Musadik Malik said to him there’s no difference between politicians, the media and institutions.

“These are the elites of this country. They have panicked. They are in utter shock. This conference also has to do with it. We are all frozen [in shock]. We are old elite structures of the broadcasting days in which a broadcaster would relay something to you and you would listen to it. Nobody could speak in between. All of a sudden the broadcasting industrial model changed. Just like politicians and politics have gone bankrupt, the media has also gone bankrupt, and so will the other institutions.

“This conference proves the fact that the elites are shaken. Who has done that? The masses who were once voiceless now have a new platform though the information revolution. Through that platform they have reacted against our elitism. The common man has got a voice through the democratisation of information and he says he doesn’t give a hoot about the elites (elite ki aisi taisi). On social media they’re saying ‘tumharey sach ki aisis taisi.’ The old lazy elites are not prepared to face up to that attack (yalghar). They don’t understand what’s happening, so when they form a government they capture people to gag them,” he said.

On regulation, Mr Malik commented that it’s a control mechanism to suppress people’s voices. “In our time there was PECA, the next [PTI] dispensation also tried to come up with something. When a government comes up with something like that [regulation], it means control; when the judiciary comes up with such a thing, it means compliance; and when politicians bring a regulation, it means exploitation. But when professionals [from the media] introduce a regulation, it means ‘standard’,” he added.

Zainab Janjua said the state should not regulate because it wants to have control over things, rather it should regulate because it understands the phenomenon. The kind of information that’s coming in the digital age does need regulation to a certain extent but the problem is of the intent. The focus of the regulation has to come within the media.

Earlier, the day began with the speeches by Amber Shamsi, the CEJ director, and the Executive Director of IBA Dr S Akbar Zaidi.

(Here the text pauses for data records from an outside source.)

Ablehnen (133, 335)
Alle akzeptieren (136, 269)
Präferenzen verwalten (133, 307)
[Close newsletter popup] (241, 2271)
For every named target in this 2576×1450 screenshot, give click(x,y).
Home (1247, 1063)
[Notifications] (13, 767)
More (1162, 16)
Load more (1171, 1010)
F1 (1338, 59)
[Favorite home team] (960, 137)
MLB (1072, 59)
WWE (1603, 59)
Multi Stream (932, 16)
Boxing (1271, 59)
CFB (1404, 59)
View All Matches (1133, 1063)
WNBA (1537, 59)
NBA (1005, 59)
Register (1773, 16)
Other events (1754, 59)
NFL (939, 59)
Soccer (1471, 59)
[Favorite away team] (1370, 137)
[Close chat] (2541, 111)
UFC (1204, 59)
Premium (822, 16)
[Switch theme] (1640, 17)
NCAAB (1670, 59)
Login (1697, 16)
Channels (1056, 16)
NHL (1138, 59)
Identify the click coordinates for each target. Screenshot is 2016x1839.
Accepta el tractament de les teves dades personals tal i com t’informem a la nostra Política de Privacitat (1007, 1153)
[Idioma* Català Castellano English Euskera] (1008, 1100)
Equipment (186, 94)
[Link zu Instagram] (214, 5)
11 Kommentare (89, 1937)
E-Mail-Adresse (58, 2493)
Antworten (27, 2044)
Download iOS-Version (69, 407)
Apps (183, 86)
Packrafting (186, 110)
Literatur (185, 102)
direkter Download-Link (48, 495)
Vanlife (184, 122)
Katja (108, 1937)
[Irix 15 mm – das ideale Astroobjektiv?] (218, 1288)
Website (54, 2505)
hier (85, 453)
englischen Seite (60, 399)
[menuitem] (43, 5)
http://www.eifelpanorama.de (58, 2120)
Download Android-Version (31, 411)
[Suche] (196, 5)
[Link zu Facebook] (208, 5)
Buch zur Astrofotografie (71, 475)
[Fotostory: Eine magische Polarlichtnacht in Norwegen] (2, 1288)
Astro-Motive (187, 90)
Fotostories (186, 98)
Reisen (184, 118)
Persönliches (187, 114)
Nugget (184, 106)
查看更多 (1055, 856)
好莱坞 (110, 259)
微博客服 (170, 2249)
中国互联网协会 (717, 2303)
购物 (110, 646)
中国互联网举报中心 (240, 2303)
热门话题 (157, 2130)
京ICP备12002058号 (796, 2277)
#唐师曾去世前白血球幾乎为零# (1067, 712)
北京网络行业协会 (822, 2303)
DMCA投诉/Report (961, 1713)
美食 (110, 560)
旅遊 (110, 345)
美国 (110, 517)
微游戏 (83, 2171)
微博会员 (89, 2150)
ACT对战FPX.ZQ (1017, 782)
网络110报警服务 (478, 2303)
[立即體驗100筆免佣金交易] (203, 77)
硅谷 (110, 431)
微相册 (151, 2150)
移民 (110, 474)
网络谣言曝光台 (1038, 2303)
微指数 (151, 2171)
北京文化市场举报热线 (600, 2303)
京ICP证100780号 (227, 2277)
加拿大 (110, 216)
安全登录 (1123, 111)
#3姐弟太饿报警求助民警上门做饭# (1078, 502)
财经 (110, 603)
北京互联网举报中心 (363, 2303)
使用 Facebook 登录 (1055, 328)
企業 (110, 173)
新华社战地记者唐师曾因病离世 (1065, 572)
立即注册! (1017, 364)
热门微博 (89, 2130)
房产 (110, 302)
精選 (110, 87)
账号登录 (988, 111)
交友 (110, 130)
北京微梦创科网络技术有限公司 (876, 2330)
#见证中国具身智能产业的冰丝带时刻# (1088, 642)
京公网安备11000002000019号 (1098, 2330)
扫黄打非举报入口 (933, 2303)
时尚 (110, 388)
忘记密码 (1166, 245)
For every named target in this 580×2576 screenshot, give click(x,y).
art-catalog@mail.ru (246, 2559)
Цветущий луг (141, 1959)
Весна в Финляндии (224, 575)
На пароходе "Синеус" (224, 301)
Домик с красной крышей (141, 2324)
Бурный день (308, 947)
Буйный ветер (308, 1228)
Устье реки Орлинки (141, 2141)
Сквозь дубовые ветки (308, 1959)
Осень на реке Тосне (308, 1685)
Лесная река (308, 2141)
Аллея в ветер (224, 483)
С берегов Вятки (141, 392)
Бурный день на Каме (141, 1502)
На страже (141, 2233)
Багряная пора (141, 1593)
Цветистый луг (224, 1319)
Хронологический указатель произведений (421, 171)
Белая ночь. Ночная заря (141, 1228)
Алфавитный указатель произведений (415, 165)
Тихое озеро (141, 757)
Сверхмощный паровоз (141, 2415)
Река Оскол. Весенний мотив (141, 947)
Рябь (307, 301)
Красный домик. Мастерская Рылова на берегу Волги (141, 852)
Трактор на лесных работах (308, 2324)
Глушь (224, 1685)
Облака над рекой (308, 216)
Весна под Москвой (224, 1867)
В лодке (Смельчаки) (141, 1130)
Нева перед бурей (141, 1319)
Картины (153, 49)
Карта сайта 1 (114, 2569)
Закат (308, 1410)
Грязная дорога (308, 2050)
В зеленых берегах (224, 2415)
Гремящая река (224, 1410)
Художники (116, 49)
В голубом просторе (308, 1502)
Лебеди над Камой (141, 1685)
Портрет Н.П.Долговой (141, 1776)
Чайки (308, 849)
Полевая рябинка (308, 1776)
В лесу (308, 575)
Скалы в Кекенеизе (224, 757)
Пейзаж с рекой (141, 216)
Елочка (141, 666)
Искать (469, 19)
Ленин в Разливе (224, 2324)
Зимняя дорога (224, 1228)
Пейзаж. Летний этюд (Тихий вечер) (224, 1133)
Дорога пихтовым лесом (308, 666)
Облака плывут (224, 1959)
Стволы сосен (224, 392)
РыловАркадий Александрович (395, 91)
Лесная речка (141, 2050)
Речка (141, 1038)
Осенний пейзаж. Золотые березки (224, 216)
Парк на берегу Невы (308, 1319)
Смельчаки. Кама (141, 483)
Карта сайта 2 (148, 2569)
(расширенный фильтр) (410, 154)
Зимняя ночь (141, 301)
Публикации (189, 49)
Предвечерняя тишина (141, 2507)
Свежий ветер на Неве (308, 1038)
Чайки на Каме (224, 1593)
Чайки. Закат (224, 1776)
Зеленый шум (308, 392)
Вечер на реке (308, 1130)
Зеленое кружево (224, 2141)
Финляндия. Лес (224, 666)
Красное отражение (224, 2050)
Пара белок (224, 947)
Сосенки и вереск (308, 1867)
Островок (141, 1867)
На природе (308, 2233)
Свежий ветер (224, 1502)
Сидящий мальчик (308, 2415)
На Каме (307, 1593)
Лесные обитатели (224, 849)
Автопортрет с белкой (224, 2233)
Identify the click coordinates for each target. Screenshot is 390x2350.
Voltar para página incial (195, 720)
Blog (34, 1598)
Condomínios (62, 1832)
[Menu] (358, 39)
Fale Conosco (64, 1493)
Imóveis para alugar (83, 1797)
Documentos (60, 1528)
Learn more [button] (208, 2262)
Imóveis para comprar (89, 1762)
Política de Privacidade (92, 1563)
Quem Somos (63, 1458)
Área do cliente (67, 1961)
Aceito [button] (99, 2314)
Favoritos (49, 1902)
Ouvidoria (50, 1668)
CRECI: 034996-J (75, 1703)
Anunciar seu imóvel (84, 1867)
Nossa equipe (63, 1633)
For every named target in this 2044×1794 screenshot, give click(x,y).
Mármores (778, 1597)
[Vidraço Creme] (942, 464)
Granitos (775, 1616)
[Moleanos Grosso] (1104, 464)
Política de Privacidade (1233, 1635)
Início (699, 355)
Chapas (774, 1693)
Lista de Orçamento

Ms Shamsi hoped that the conference would find a direction to move in for journalism in Pakistan.

Dr Zaidi claimed that out of the five or six centres at IBA, it was the CEJ which is recognised the most.

Hamid Mir delivered the keynote address.

He responded to Dr Zaidi, who in his speech had talked about a master’s course in journalism with reference to CEJ and the issue that the Higher Education Commission (HEC) had with it.

Mr Mir told the audience that he has a master’s degree in journalism. Expanding on it, he said his father died when he was very young. At the time he saw an advert for a sub-editor in a newspaper. He applied for the job and got it. He had by that time had graduated from Government College. Once getting the job, he decided to obtain a master’s and realised that the easiest subject to get the degree in would be journalism. It would help him to continue with his job as well. His late father was a professor of journalism. When he became head of the journalism department at Punjab University, he wanted to change the syllabus because it was outdated. But he was told not to do so and was removed from his position.

Coming back to his own professional life, Mr Mir said when he became editor of a newspaper, during the hiring process of a reporter or a sub-editor or a copy editor, he had an ‘unannounced rule’ that whoever had a degree in journalism , he’d throw their application into the bin. One day a senior asked him why he didn’t hire journalism students, to which he replied, “I myself have that degree. I know journalism students don’t study.”

He agreed with Dr Zaidi that if someone has a PhD in journalism, it doesn’t mean that s/he’s a good journalist.

The first formal session of the conference was titled ‘Do We Need Journalism’ moderated by Shahzeb Jilani.

Journalists Zeeshan Haider, Benazir Shah and Badar Alam Khan answered the questions that he asked them.

The participants were of the view, after a detailed discussion, that journalism is needed. In fact, for authenticity, “we need more of journalism’”.